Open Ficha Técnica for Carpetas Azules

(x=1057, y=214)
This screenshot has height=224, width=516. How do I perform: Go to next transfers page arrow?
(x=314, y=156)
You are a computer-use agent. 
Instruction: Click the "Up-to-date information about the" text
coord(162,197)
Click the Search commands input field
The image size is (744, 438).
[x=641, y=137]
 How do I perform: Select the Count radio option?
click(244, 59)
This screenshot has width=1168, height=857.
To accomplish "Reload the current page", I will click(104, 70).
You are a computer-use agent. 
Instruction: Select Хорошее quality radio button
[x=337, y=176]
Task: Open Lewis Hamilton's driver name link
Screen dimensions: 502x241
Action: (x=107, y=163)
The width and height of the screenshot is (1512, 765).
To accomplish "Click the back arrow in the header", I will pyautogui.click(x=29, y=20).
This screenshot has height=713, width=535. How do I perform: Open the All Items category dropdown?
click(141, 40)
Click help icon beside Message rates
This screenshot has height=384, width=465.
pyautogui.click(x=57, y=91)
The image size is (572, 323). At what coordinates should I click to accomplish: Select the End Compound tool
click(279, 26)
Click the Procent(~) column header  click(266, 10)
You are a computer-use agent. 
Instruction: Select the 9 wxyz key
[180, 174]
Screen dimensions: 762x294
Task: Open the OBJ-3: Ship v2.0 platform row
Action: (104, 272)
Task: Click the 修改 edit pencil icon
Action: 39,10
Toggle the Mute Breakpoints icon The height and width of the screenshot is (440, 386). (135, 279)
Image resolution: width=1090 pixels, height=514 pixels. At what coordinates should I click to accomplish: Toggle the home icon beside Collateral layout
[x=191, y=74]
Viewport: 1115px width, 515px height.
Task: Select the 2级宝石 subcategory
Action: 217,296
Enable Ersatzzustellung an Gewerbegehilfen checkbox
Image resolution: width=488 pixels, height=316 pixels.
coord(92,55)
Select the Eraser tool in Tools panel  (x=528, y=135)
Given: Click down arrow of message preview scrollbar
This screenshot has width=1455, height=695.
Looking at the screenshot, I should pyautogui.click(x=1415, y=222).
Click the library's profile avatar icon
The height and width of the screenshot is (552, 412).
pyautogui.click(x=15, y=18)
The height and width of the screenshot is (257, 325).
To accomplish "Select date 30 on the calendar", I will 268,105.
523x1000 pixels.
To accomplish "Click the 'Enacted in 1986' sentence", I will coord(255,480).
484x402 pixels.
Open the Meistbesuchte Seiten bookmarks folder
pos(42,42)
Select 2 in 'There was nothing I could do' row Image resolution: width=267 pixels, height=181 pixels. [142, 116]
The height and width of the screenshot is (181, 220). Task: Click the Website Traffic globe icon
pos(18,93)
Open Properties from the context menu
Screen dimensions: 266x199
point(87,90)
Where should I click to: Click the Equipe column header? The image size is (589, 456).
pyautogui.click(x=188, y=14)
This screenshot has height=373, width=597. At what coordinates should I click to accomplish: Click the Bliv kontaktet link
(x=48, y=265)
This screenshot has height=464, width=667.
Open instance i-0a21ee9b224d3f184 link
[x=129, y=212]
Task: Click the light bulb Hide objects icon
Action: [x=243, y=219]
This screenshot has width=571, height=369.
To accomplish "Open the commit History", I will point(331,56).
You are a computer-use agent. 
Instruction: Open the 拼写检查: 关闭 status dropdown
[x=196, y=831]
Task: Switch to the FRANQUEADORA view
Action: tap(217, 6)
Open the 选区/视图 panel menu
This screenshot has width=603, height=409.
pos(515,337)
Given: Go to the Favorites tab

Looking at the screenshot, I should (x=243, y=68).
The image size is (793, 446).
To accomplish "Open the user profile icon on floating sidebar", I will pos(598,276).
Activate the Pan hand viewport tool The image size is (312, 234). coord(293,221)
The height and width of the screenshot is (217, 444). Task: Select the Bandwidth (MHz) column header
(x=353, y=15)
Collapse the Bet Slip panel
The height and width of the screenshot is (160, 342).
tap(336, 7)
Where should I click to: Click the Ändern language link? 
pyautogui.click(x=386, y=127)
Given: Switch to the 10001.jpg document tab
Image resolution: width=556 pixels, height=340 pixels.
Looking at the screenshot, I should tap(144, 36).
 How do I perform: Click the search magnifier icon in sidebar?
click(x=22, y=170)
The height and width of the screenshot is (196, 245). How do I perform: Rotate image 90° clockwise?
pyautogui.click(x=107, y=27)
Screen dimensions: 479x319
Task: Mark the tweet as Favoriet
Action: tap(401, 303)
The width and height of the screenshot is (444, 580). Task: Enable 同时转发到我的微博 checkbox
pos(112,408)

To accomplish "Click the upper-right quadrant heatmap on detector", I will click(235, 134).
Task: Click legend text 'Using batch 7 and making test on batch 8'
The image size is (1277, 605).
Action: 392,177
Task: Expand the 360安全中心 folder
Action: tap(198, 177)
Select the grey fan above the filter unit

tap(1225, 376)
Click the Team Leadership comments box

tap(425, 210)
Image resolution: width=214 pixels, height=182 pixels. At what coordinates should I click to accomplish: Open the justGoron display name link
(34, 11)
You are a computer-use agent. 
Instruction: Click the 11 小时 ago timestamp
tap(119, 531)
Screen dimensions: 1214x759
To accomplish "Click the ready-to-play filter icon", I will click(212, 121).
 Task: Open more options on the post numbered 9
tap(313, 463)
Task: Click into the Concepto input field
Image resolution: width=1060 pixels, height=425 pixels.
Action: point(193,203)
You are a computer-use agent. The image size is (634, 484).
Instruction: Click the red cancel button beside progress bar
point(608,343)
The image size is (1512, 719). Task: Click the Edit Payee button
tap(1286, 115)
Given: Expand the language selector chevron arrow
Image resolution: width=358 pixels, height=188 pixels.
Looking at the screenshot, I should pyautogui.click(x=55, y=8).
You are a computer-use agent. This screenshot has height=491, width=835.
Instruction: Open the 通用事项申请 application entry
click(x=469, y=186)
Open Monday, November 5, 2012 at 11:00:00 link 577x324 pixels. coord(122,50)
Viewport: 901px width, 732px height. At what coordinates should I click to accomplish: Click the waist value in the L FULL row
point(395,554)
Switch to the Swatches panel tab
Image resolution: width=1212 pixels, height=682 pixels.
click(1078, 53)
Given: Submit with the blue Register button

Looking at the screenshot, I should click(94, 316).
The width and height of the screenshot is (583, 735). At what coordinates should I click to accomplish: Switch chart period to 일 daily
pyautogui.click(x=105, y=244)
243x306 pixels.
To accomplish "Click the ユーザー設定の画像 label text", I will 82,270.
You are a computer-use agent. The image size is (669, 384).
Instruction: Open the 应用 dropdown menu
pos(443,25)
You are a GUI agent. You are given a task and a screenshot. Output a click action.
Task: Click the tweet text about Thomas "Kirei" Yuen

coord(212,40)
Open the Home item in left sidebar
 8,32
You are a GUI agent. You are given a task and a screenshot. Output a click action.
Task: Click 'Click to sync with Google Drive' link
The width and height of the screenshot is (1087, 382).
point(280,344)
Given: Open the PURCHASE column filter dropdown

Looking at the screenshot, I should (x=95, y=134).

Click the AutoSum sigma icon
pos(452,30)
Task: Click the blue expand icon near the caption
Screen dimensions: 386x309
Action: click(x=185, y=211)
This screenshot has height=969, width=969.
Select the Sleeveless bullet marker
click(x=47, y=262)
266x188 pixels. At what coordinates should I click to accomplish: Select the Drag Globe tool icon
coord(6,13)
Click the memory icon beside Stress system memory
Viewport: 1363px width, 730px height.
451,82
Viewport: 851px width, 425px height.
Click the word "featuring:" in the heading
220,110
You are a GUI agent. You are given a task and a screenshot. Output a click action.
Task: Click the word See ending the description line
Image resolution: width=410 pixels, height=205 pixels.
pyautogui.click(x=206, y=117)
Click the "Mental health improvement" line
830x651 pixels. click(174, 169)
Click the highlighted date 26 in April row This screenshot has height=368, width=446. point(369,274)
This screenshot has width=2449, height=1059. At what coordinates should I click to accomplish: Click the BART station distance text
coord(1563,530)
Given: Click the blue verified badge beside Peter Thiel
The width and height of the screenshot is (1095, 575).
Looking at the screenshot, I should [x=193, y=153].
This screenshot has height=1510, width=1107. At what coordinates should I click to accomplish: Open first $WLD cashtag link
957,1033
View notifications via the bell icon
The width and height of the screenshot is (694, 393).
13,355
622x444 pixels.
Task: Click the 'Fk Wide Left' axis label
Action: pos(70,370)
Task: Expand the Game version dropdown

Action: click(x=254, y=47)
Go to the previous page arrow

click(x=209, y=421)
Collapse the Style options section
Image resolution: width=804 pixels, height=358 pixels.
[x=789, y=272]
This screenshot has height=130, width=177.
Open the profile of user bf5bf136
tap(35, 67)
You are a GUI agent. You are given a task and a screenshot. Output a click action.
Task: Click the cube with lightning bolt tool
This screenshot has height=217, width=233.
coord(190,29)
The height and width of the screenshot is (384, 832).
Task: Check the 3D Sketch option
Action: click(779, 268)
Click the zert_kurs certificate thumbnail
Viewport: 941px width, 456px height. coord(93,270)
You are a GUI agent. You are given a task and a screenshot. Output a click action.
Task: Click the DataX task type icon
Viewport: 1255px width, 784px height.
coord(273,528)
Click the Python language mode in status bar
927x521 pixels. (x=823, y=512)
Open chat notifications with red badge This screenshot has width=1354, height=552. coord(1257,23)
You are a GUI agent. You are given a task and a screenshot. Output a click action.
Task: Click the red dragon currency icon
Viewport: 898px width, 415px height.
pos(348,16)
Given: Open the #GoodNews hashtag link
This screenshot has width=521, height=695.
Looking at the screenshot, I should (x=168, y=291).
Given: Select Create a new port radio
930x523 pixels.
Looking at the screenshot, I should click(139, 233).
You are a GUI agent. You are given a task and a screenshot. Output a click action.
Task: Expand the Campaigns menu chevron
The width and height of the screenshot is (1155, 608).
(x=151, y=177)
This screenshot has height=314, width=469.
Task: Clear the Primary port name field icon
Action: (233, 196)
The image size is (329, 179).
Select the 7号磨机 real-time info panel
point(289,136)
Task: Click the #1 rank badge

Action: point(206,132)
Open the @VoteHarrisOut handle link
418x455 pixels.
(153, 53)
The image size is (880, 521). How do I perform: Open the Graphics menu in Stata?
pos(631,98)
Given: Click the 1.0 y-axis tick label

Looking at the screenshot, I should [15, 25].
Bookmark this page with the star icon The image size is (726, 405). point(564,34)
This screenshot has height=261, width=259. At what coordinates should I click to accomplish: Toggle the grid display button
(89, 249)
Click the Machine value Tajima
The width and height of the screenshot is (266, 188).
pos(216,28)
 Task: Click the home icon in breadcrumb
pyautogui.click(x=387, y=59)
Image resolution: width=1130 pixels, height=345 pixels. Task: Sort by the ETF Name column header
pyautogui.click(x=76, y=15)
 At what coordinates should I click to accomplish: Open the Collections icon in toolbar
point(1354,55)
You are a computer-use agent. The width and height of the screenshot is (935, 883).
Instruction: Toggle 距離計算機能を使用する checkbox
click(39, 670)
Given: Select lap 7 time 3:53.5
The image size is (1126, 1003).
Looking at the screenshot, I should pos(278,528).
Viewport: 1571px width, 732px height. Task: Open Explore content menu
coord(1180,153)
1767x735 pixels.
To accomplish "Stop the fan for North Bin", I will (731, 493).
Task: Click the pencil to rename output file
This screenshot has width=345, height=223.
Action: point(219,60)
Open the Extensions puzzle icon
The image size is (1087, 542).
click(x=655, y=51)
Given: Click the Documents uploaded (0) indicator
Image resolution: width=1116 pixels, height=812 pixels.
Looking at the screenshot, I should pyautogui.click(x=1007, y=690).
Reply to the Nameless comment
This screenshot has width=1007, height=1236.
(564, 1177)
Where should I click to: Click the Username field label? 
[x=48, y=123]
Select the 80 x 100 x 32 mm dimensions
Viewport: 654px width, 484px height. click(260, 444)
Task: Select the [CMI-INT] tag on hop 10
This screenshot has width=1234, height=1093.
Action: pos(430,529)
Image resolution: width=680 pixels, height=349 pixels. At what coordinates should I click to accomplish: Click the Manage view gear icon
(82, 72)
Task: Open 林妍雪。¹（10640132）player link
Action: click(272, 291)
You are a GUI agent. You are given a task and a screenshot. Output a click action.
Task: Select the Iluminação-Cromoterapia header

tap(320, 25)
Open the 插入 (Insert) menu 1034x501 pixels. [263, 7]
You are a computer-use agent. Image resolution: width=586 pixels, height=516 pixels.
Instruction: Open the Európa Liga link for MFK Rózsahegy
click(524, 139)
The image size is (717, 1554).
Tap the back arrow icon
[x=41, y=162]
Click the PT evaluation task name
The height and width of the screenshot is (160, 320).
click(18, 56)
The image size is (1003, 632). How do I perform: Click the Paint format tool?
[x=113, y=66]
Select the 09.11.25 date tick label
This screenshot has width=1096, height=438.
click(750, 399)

..........

For each line of the entries that holds the word "chevron", pull that line out.

- [Result below]
Given: Expand the language selector chevron arrow
Task: Expand the Campaigns menu chevron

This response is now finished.